Start Selection

A coalition of education-focused nonprofits, including one headed by Veronica Melvyn, staged a press conference outside United Teachers Los Angeles headquarters on busy Wilshire Boulevard. She described how people at dozens of L.A. Unified campuses are trying to sully the name of proposed school reform models.
"It’s essentially that parents are being told, for example, that charter schools are private schools, that charter schools don’t serve special ed kids," said Melvyn. "We’ve heard, for example, that they’ll be deported if they sign a charter school petition. We’ve heard on the Pilot Schools that teachers have no rights when they’re part of a Pilot Schools agreement. We even heard something that went so far as to say that charter schools don’t educate black students."
Melvyn’s group and several others at the press conference support all these models. These groups spoke with reporters at about the same time the teachers union also planned to talk to journalists about their effort to submit reform plans for several dozen schools.
The teachers union organized a half-day workshop in a second-floor conference room for about a dozen groups. Clusters of people hunched over laptops.
Teachers union vice president Julie Washington said the documents are due next week. "They’re actually putting in the data, the vision and the mission statements, and all that into the actual document that needs to be submitted."
Washington is one of about a dozen union staffers helping the groups of teachers, principals, and parents write a document that outlines their reform plans.
Half a dozen people worked on the reform document for Hyde Park Elementary in the Crenshaw district. Second grade teacher Daniel Bagby said that school needs more project-based learning.
"We really need to move away from a textbook driven approach that can be kind of very boring, so that kids have more of a say in how they learn and what they learn," said Bagby. "Of course the state standards will drive what we teach. Also we would like to see a more enriched program around the arts."
These groups and the ones advocating other school reform models say a lot’s at stake in this process – the education of future students and the vitality of L.A.’s neighborhoods. Also at stake are all the financial contracts that will accompany the takeovers at some of these new and low-performing L.A. Unified schools.

End Selection
Start Information provided

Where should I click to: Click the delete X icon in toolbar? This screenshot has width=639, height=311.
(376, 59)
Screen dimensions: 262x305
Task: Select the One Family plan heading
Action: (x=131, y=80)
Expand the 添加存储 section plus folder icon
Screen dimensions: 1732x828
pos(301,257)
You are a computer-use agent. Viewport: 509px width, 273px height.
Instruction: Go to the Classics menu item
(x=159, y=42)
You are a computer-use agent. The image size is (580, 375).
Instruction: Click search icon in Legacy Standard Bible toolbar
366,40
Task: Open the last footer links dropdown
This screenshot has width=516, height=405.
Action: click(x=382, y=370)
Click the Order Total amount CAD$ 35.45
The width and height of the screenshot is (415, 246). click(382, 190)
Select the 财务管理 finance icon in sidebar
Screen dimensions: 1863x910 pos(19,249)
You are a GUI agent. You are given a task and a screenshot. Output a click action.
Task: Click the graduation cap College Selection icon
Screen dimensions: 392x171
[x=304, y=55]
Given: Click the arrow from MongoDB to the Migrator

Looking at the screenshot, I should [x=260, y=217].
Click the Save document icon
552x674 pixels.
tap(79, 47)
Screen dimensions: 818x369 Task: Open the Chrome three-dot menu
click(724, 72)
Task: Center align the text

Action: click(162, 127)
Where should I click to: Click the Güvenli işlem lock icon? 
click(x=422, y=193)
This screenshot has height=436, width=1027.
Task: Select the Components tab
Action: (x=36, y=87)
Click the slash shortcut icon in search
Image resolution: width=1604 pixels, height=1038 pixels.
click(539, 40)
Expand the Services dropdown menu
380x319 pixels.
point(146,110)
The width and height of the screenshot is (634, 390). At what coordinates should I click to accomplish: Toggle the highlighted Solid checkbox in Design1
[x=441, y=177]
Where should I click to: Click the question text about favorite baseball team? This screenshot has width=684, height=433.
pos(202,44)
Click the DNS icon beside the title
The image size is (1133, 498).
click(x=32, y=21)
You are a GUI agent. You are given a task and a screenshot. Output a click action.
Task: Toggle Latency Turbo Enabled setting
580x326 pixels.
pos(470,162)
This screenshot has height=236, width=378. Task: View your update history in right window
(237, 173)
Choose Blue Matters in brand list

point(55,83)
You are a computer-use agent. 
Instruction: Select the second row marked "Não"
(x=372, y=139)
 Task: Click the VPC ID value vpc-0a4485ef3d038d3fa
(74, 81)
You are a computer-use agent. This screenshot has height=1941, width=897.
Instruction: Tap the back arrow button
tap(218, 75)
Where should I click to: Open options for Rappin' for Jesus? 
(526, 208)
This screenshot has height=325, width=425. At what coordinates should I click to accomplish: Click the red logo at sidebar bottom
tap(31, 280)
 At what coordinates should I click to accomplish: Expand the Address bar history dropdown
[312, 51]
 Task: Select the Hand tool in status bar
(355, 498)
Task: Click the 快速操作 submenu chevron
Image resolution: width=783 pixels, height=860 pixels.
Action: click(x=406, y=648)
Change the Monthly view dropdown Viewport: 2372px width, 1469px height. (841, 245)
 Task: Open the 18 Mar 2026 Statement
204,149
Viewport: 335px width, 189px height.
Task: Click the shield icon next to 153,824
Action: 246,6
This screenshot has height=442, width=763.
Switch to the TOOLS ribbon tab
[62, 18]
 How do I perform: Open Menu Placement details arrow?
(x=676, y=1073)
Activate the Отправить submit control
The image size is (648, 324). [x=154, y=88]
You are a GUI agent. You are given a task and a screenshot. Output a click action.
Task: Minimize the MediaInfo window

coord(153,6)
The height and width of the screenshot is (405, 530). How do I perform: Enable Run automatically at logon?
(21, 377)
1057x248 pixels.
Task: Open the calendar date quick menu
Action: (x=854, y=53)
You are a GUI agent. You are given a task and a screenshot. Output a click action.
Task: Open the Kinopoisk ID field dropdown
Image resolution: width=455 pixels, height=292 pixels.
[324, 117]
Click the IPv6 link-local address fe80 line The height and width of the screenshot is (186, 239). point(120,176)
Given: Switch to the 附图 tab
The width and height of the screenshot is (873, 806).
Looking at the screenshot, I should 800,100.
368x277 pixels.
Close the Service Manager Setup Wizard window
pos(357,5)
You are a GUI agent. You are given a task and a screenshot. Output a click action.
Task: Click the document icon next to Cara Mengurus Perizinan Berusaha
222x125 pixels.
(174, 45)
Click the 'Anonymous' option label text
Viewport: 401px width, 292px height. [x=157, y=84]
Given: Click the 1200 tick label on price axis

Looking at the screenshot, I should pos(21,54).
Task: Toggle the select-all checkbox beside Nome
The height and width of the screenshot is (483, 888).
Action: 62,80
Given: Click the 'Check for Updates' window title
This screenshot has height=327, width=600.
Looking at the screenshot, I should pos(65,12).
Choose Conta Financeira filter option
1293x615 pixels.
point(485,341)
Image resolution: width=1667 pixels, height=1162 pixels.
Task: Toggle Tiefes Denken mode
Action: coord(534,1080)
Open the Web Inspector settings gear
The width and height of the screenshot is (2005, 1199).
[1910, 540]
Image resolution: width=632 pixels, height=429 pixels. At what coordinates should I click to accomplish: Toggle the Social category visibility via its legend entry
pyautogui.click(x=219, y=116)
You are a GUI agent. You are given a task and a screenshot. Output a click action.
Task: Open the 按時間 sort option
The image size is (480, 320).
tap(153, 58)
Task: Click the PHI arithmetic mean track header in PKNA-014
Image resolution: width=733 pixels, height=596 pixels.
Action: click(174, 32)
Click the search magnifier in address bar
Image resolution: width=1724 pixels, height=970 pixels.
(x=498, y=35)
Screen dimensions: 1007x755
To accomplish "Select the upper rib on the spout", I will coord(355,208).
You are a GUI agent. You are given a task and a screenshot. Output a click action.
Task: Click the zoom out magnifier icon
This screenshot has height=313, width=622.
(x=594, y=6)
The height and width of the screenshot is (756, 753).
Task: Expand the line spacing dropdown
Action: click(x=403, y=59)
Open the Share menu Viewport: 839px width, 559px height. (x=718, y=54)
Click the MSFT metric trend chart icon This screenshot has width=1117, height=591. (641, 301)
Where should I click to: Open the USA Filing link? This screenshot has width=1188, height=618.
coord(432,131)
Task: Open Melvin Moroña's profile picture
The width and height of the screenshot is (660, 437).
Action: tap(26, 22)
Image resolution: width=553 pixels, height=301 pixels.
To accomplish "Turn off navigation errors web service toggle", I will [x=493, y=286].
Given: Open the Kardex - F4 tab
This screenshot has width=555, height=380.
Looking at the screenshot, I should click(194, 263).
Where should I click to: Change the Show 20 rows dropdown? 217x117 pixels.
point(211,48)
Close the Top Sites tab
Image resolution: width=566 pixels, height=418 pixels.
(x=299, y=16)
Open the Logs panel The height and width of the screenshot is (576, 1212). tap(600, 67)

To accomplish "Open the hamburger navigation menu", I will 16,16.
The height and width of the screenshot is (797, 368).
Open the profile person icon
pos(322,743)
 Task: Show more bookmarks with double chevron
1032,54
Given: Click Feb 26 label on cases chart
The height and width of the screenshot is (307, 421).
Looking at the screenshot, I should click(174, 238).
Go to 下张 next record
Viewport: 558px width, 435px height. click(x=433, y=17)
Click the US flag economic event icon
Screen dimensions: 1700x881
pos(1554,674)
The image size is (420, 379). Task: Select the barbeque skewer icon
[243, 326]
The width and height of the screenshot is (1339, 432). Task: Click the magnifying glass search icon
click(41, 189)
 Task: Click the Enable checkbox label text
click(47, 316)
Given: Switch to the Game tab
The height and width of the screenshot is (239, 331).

End Information provided

> _Short task 1_
In the school reform article, what grade does Daniel Bagby teach?
> _Short task 2_
Quote the entries word for word, from the line containing "You are a computer-use agent. The" down to the line containing "tap(79, 47)", with both of those lines included.

> _Exercise response 1_
Second grade.

> _Exercise response 2_
You are a computer-use agent. The image size is (580, 375).
Instruction: Click search icon in Legacy Standard Bible toolbar
366,40
Task: Open the last footer links dropdown
This screenshot has width=516, height=405.
Action: click(x=382, y=370)
Click the Order Total amount CAD$ 35.45
The width and height of the screenshot is (415, 246). click(382, 190)
Select the 财务管理 finance icon in sidebar
Screen dimensions: 1863x910 pos(19,249)
You are a GUI agent. You are given a task and a screenshot. Output a click action.
Task: Click the graduation cap College Selection icon
Screen dimensions: 392x171
[x=304, y=55]
Given: Click the arrow from MongoDB to the Migrator

Looking at the screenshot, I should [x=260, y=217].
Click the Save document icon
552x674 pixels.
tap(79, 47)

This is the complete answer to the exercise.